Er is een zaak afgebrand die in het discodeel ligt en dus
beschuldigt iemand ons.’
‘Waarom ons. Wie bedoel je met “ons”? Ons
drieën of jezelf en de kermisbazen?’
‘Ons drieën én de kermisbazen. Iedereen
eigenlijk, maar blijkbaar zijn vooral jullie namen genoemd en die
van mij. Wij horen automatisch bij de kermis omdat wij hier staan,
op dit terrein, en dit veld is deel van het
Lunapark.’
Dominique hief de handen. ‘Dat begrijp ik
wel, maar waarom neemt iemand de moeite Dinands naam en mijn naam
zelfs maar te noemen? Niemand kent ons. We zijn gisteren pas
gekomen. Wat heeft het nou voor zin om te doen of wij
brandstichters zijn?’
‘We hadden gisteren een beetje ruzie met
Toto. Misschien heeft hij erover lopen zeuren. Hij is gevallen met
zijn snorfiets toen jij die sprong maakte en hij is niet iemand die
dat snel vergeet. Misschien heeft hij net gedaan of hij jou bij de
bowlingbaan heeft zien lopen, of misschien heeft hij zoiets tegen
een vriendje gezegd.’
Dinand wreef door zijn haar dat piekerig
over zijn voorhoofd viel. ‘Wat doet Toto?’
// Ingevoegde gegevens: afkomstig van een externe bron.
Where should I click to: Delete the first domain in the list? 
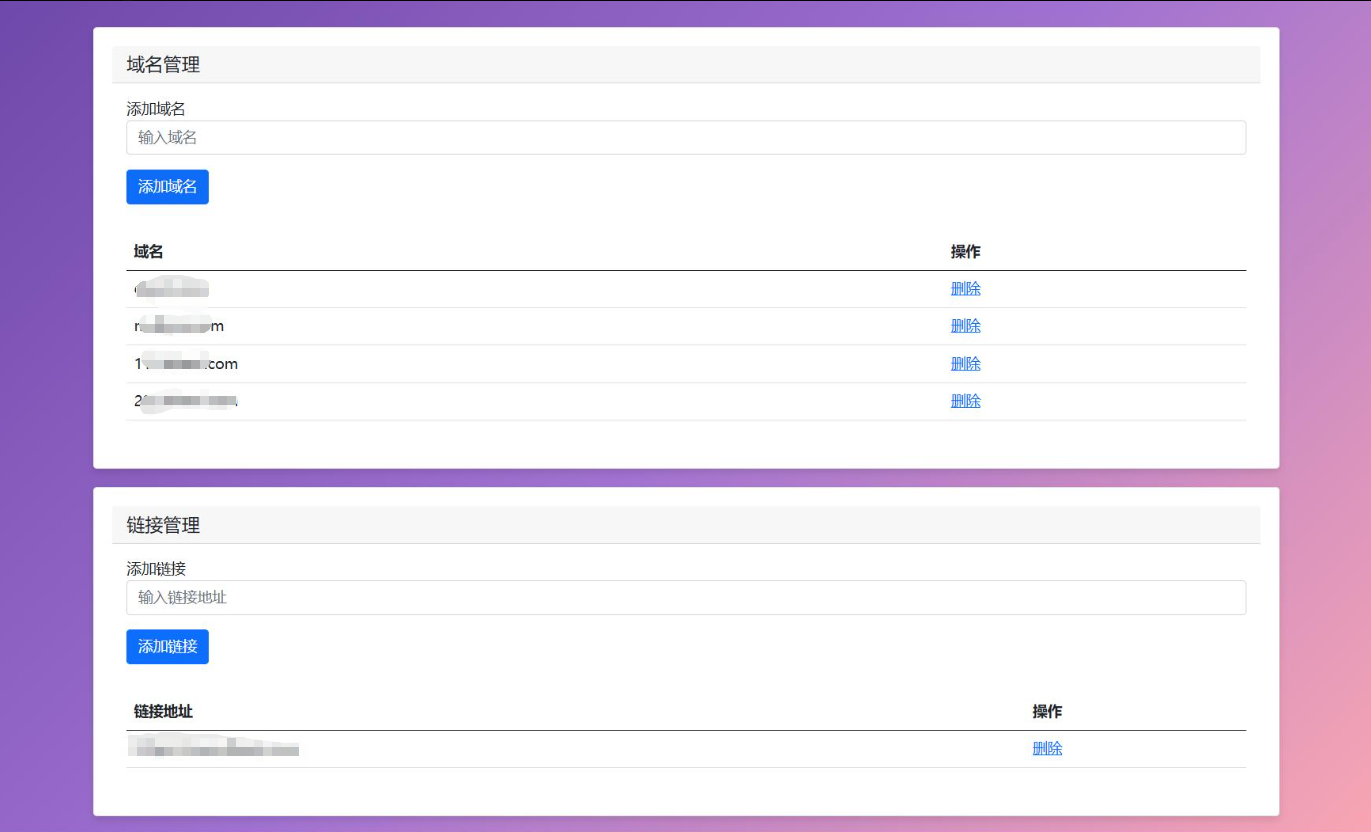point(965,289)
‘Hij is uitsmijter in Liberty’s Beach. Dat
is een disco. Iedereen noemt het ding de Beach.’
‘Is die disco ook van zijn
vader?’
‘De Beach is van Luc Bedos. Toto wilde niet
in de zaak van zijn vader werken en daarom zocht hij een eindje
verderop werk.’
‘Waar werkt Wally?’
‘In Le Magie van Toto’s vader. Hij draait
elke nacht platen. Voor zover ik weet is hij al jaren bevriend met
Toto. Hij zegt meestal niet veel. Niet als hij niet werkt,
tenminste. Als hij in Le Magie bezig is dan houdt hij zijn mond
niet dicht.’
Dinand keek verbaasd. ‘Hoe weet jij dat?
Gisteren zei je dat je nooit in de disco’s kwam.’
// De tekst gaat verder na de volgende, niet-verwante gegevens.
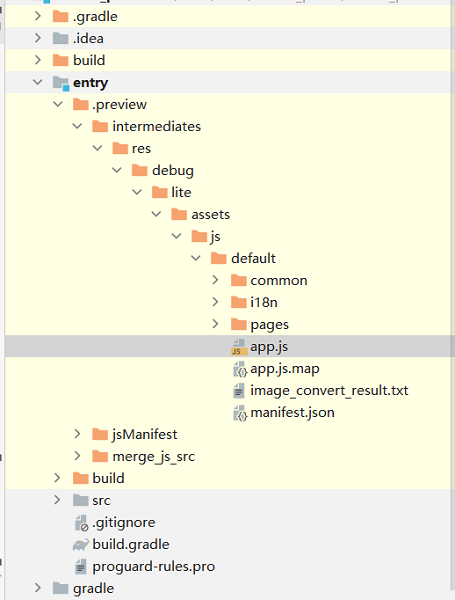Screen dimensions: 455x600
Task: Expand the i18n folder
Action: click(215, 302)

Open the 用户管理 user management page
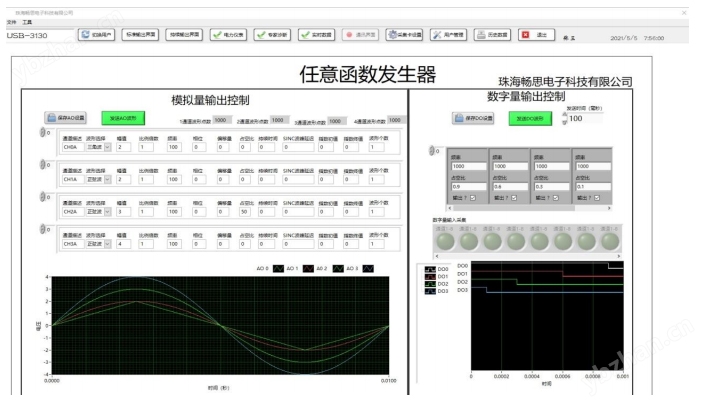pyautogui.click(x=450, y=35)
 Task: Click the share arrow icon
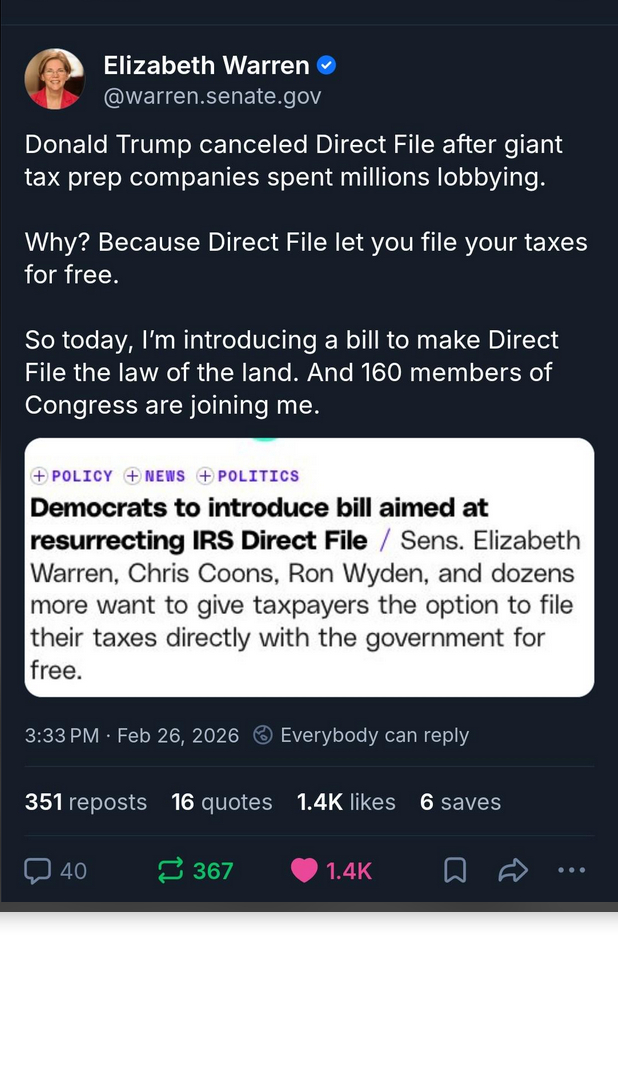[512, 871]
‘Tegenwoordig niet, nee, maar vroeger was
het anders. Toen waren die spanningen er niet en ging iedereen met
iedereen om.’
Dominique keek nadenkend. ‘Wat ik niet snap
is hoe een bowlingbaan kan uitbranden als er vuur is gemaakt in een
disco.’
Philippe rekte zich uit, gaapte en sloeg een
arm over de rugleuning van de bank terwijl hij zijn bovenlichaam
naar Dominique draaide. Hij zat erbij als iemand die zichzelf in
een knoop heeft gedraaid en nog geen zin heeft om zich af te vragen
hoe hij zichzelf eruit krijgt. ‘Ik heb gehoord dat papa Nocca de
bowlingbaan heeft gekocht toen de zaak bijna klaar was. Hij heeft
een doorgang gemaakt in de tussenmuur. Het was, geloof ik, zijn
bedoeling om de disco overdag te gebruiken als een soort
restaurant. Wie bowlde kon erna in Le Magie iets eten. Als er brand
is gesticht vlak bij de doorgang dan is het denkbaar dat het vuur
is overgeslagen.’
Dominique keek of ze er niet veel van
geloofde. ‘Zonder dat ook de disco uitbrandde? Lijkt me
sterk.’
Philippe haalde zijn schouders op. ‘Iets
anders kan ik niet bedenken.’
Dominique dacht erover na. ‘Ik evenmin,’ gaf
ze toe. ‘En toch begrijp ik niet waarom onze namen zijn
genoemd.
Om dat ruzietje-van-niks?’ Ze stond op en
keek naar buiten. ‘Het wordt mooi weer, gelukkig. Philippe, je hebt
gelijk gehad met je voorspelling. Vandaag kunnen we geld
verdienen.’ Ze wenkte Dinand. ‘Kom op, jij. Eerst de pony’s
verzorgen, dan eten en daarna op pad. Laten we eens kijken of er in
deze streek toeristen zijn met kinderen die snakken naar een
gezonde rijtocht.’
Het duurde lang voor ze een punt vonden dat
geschikt leek als centrale plaats voor ponyritten. In de
vakantiedorpen heerste grote rust. Blijkbaar konden de meeste
toeristen, na dagen van regen, moeilijk wennen aan het mooie weer.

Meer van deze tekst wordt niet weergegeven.